* [What you should do] Each entry must be returned exactly. None may be omitted.

Saved data entries:

>>>>>

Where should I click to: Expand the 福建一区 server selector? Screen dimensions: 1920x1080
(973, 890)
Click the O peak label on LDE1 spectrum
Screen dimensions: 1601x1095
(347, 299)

<<<<<

* [Problem solution]
Where should I click to: Expand the 福建一区 server selector? Screen dimensions: 1920x1080
(973, 890)
Click the O peak label on LDE1 spectrum
Screen dimensions: 1601x1095
(347, 299)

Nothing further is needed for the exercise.